> _Directions for this task_
Reproduce every line of the data below, requests included. Multiply each coordinate in the answers by 1.4 and round it to a whole number, with halves rounding up, and leave all numbers in the requests unchanged.

> _Supplied material_

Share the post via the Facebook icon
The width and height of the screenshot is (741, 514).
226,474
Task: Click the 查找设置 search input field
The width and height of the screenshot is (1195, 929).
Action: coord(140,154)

> _Finished answer_
Share the post via the Facebook icon
The width and height of the screenshot is (741, 514).
316,664
Task: Click the 查找设置 search input field
The width and height of the screenshot is (1195, 929).
Action: coord(196,216)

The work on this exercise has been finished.